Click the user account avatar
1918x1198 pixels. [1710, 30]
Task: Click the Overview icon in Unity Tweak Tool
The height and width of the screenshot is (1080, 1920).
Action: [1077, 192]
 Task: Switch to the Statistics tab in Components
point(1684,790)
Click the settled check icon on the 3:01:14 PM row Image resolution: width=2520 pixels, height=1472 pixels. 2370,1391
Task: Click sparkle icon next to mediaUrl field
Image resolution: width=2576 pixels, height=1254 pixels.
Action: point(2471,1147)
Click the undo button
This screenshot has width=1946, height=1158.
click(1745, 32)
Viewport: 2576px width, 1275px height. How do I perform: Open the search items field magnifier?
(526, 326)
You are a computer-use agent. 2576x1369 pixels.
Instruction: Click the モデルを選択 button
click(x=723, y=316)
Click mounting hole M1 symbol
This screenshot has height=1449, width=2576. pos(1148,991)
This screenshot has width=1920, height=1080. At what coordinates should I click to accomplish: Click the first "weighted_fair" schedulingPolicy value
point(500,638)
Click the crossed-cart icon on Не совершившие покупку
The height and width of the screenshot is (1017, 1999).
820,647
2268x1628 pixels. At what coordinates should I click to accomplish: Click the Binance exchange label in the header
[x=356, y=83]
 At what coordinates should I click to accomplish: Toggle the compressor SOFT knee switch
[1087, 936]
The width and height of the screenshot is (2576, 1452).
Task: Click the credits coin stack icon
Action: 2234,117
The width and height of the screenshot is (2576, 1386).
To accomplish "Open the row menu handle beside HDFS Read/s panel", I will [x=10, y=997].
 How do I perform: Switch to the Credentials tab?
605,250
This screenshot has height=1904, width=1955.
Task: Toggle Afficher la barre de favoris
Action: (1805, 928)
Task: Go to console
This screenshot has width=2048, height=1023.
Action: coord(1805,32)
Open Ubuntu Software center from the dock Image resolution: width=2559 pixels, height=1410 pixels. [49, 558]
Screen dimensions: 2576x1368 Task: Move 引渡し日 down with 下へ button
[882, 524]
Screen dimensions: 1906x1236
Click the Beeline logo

========

◆ Work item ◆
Transcribe all entries exactly as they appear above.

◆ Completed task ◆
Click the user account avatar
1918x1198 pixels. [1710, 30]
Task: Click the Overview icon in Unity Tweak Tool
The height and width of the screenshot is (1080, 1920).
Action: [1077, 192]
 Task: Switch to the Statistics tab in Components
point(1684,790)
Click the settled check icon on the 3:01:14 PM row Image resolution: width=2520 pixels, height=1472 pixels. 2370,1391
Task: Click sparkle icon next to mediaUrl field
Image resolution: width=2576 pixels, height=1254 pixels.
Action: point(2471,1147)
Click the undo button
This screenshot has width=1946, height=1158.
click(1745, 32)
Viewport: 2576px width, 1275px height. How do I perform: Open the search items field magnifier?
(526, 326)
You are a computer-use agent. 2576x1369 pixels.
Instruction: Click the モデルを選択 button
click(x=723, y=316)
Click mounting hole M1 symbol
This screenshot has height=1449, width=2576. pos(1148,991)
This screenshot has width=1920, height=1080. At what coordinates should I click to accomplish: Click the first "weighted_fair" schedulingPolicy value
point(500,638)
Click the crossed-cart icon on Не совершившие покупку
The height and width of the screenshot is (1017, 1999).
820,647
2268x1628 pixels. At what coordinates should I click to accomplish: Click the Binance exchange label in the header
[x=356, y=83]
 At what coordinates should I click to accomplish: Toggle the compressor SOFT knee switch
[1087, 936]
The width and height of the screenshot is (2576, 1452).
Task: Click the credits coin stack icon
Action: 2234,117
The width and height of the screenshot is (2576, 1386).
To accomplish "Open the row menu handle beside HDFS Read/s panel", I will [x=10, y=997].
 How do I perform: Switch to the Credentials tab?
605,250
This screenshot has height=1904, width=1955.
Task: Toggle Afficher la barre de favoris
Action: (1805, 928)
Task: Go to console
This screenshot has width=2048, height=1023.
Action: coord(1805,32)
Open Ubuntu Software center from the dock Image resolution: width=2559 pixels, height=1410 pixels. [49, 558]
Screen dimensions: 2576x1368 Task: Move 引渡し日 down with 下へ button
[882, 524]
Screen dimensions: 1906x1236
Click the Beeline logo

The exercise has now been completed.